The City of Orlando is looking to follow the lead other Florida cities have taken to decriminalize the possession of marijuana under 20 grams, proposing a civil citation instead of arrest. Yes, Orlando is finally joining a wave sweeping the state and country on this issue.
According to city officials, police officers currently have the options to arrest, or confiscate the contraband and release the suspect with a warning when confronting a suspect with 20 grams or less of marijuana in Florida. Now, the City of Orlando wants to provide officers a third option of issuing a citation and confiscating the contraband. First time offenses would carry a $50 citation and second-time offenses would carry a $100 fine. After that, marijuana citations would require a court appearance.

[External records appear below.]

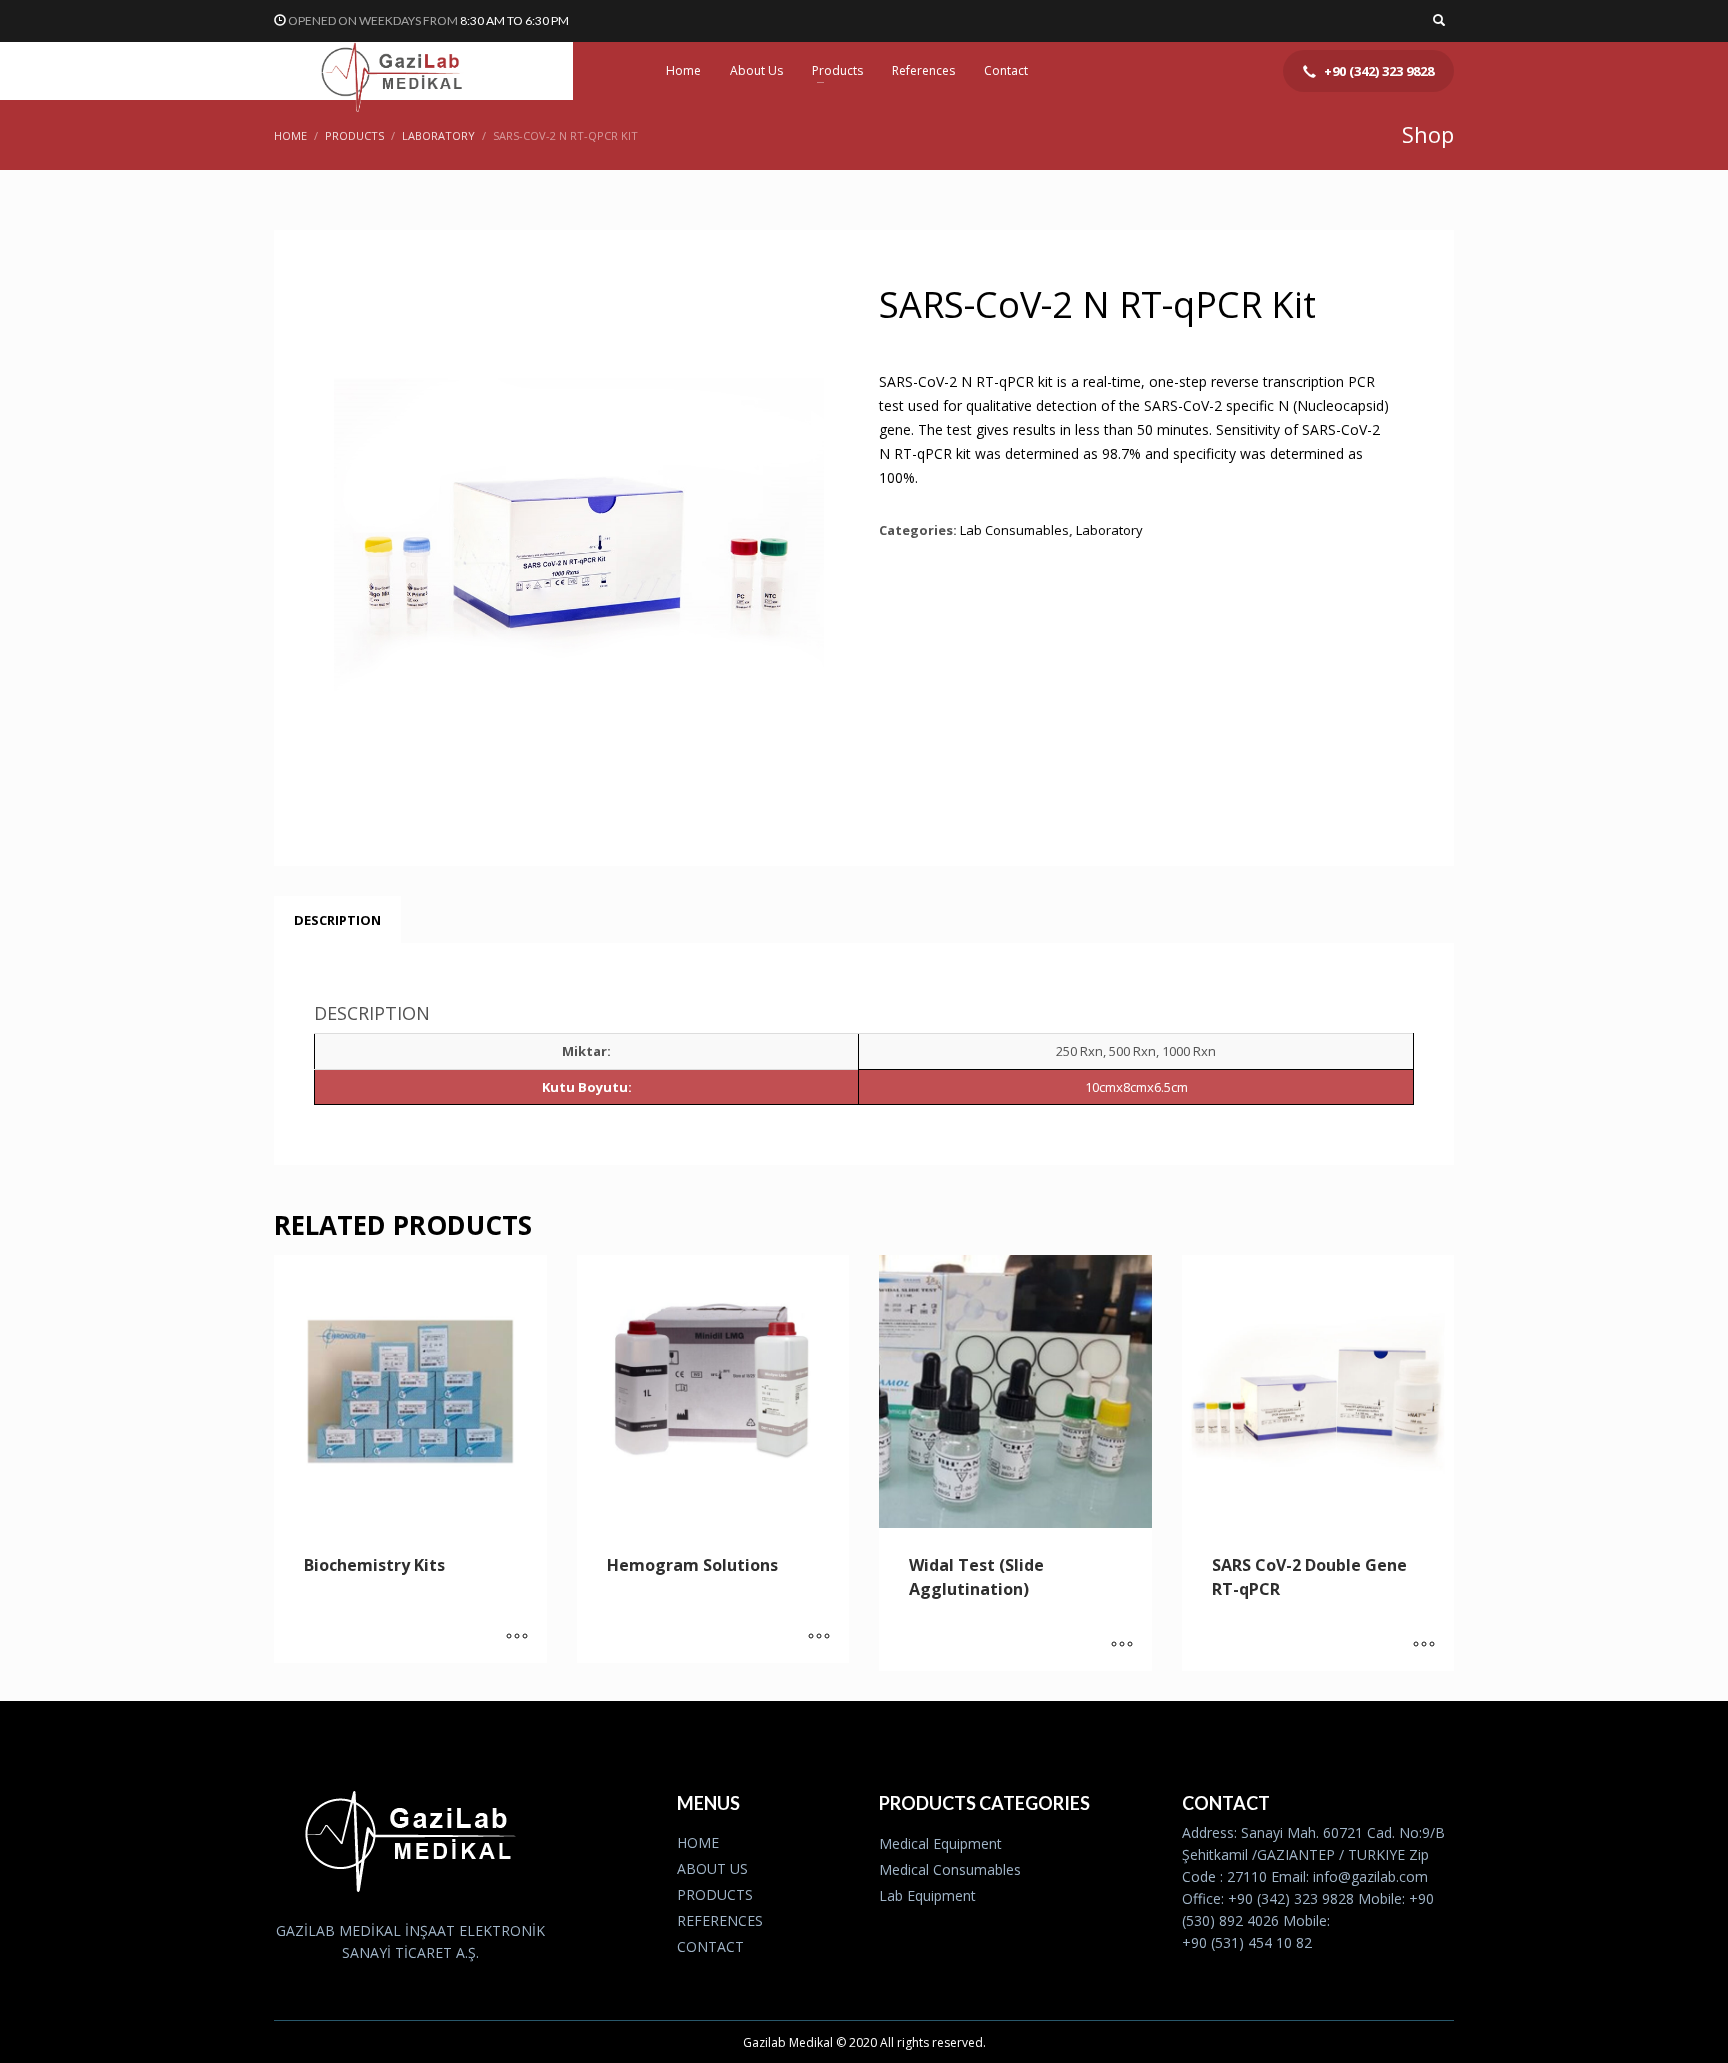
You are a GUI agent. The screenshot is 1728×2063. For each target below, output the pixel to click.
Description (337, 920)
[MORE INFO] (517, 1638)
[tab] (337, 920)
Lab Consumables (1014, 530)
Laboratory (1109, 530)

“This option is not as harsh as an arrest, which can result in jail time and the possibility of a life-long criminal record, but still holds the offender responsible for their behavior,” Mayor Dyer said. Orlando Police Chief John Mina supports the ordinance as well.
Last month, I urged Mayor Dyer and City Commissioners to bring this issue before the City Council for a discussion and a vote after Tampa voted to decriminalize possession. When I pressed the Dyer administration in March, even top City Hall staffers would not commit. “At this point, staff is still in the evaluation process so there is not a decision as to if this will come before the Orlando City Council,” Cassandra Lafser, the Mayor’s Press Secretary said in March.
At that time just a few weeks ago, all City Commissioners also remained silent when asked their position on the matter, waiting for their final orders from Dyer before commenting. Now that the ordinance will finally come before the City Council, there is no doubt the Commissioners will support it.
While it would be nice for the City of Orlando to lead the state on progressive change considering how overwhelmingly Democratic the constituency is, this is finally a good start on this issue.
One important matter for City Commissioners to discuss at the meeting will be enforcement, as the ordinance would leave the decision up to the police officers. If it is at the LEO’s discretion whether to give a citation or make an arrest, there should be very clear policies and procedures to ensure the decisions will be made fairly and consistently, without regard to race or any other factors.
The Orlando City Council will discuss the proposed ordinance on Monday and the ordinance would take effect on May 9th.